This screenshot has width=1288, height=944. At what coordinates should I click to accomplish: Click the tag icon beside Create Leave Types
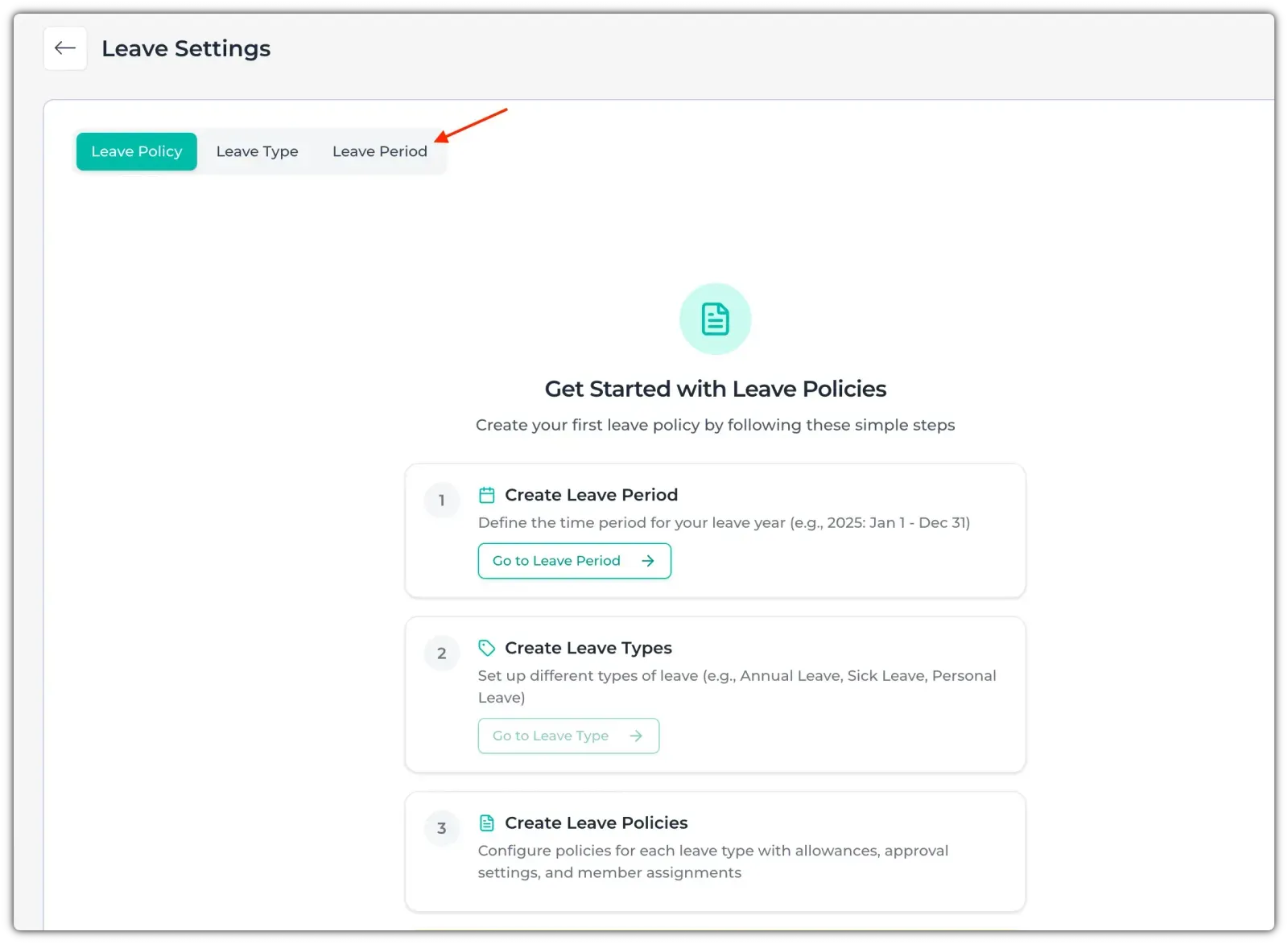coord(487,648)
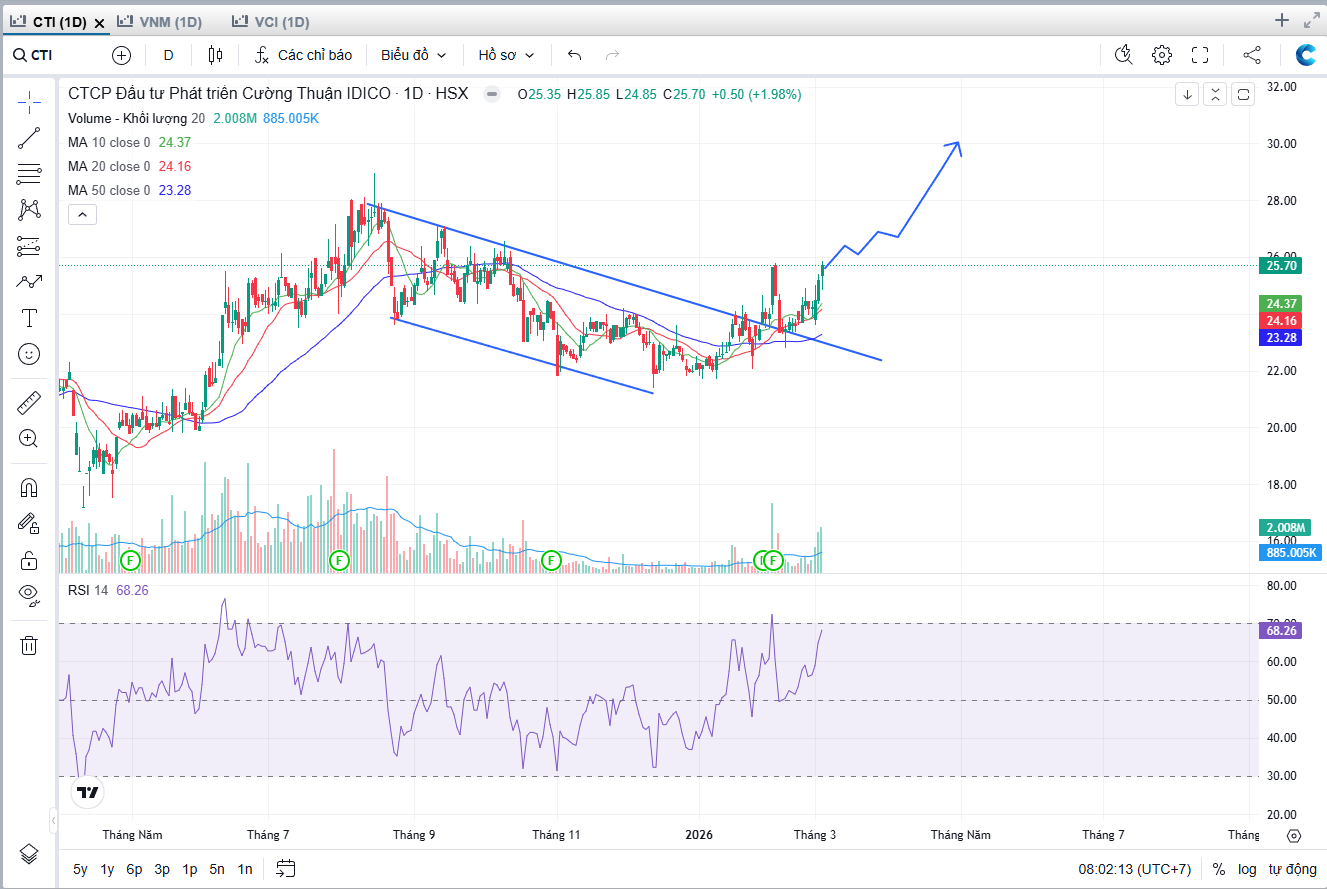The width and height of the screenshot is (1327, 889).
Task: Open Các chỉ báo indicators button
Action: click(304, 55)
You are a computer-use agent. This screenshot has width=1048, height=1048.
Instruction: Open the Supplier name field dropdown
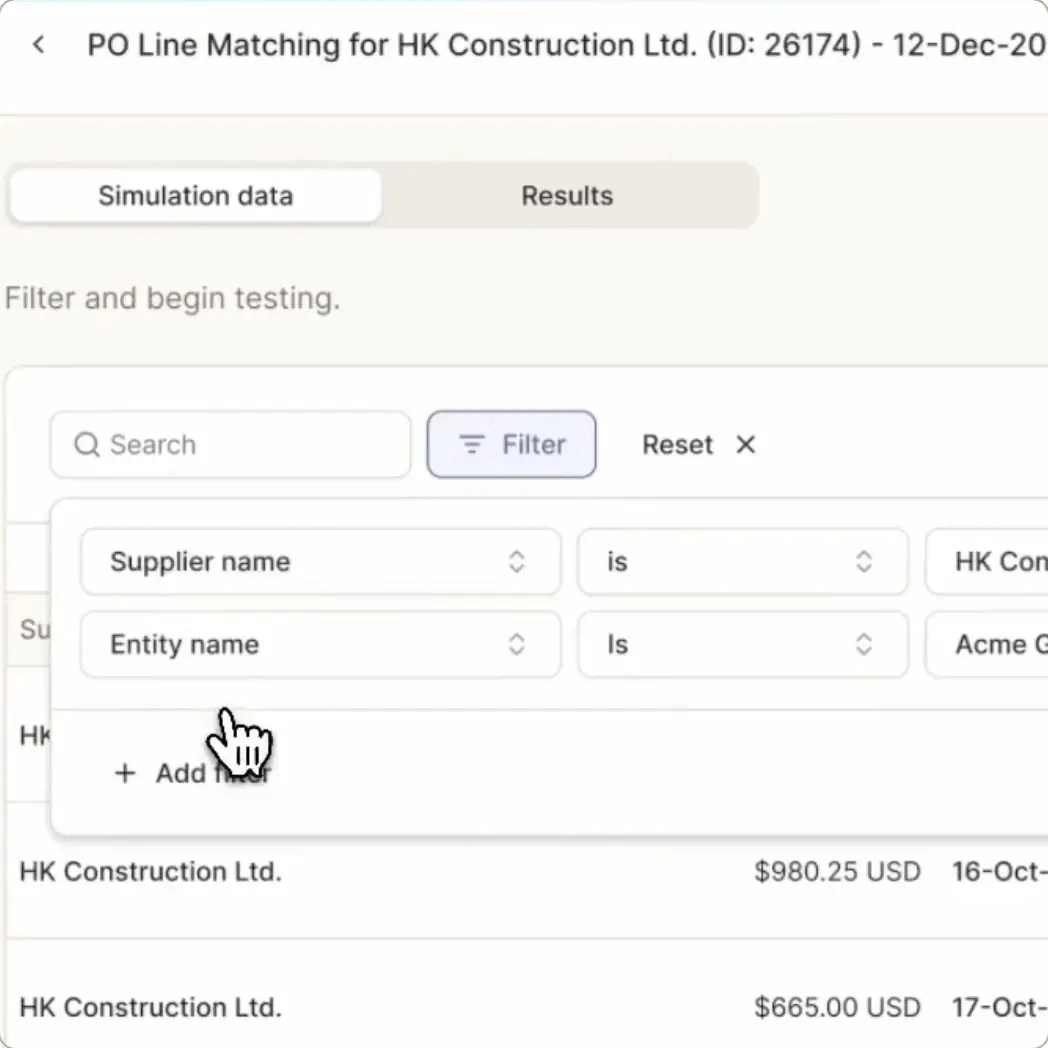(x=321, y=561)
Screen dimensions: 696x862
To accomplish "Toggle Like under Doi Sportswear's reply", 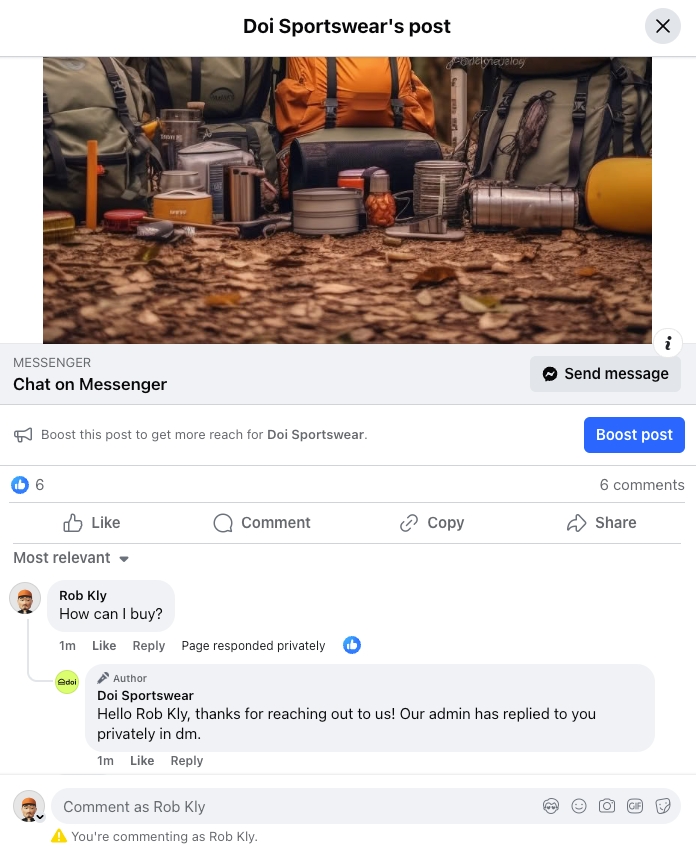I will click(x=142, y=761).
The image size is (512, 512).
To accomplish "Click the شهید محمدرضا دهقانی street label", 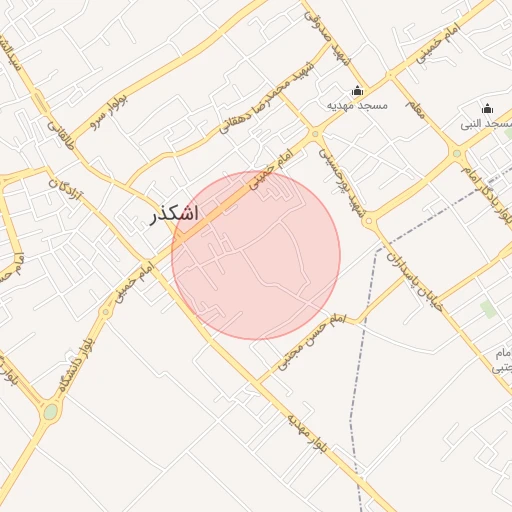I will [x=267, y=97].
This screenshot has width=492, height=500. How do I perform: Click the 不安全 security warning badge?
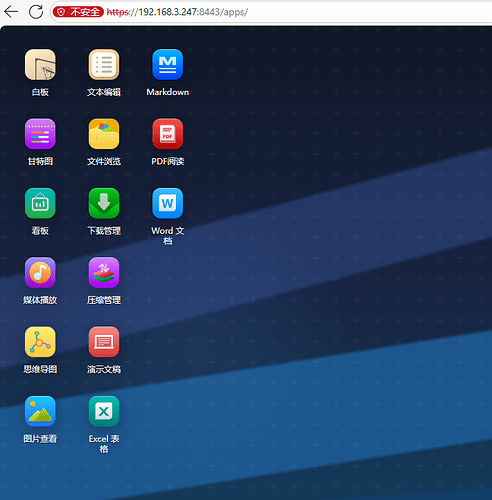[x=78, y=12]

§ §

» WORK REQUIRED: Give back exactly the lines from the one with "This screenshot has width=492, height=500." through the end of the records above, inclusive, and omit any pictures.

» RESULT OF THIS TASK:
This screenshot has width=492, height=500. How do I perform: Click the 不安全 security warning badge?
[x=78, y=12]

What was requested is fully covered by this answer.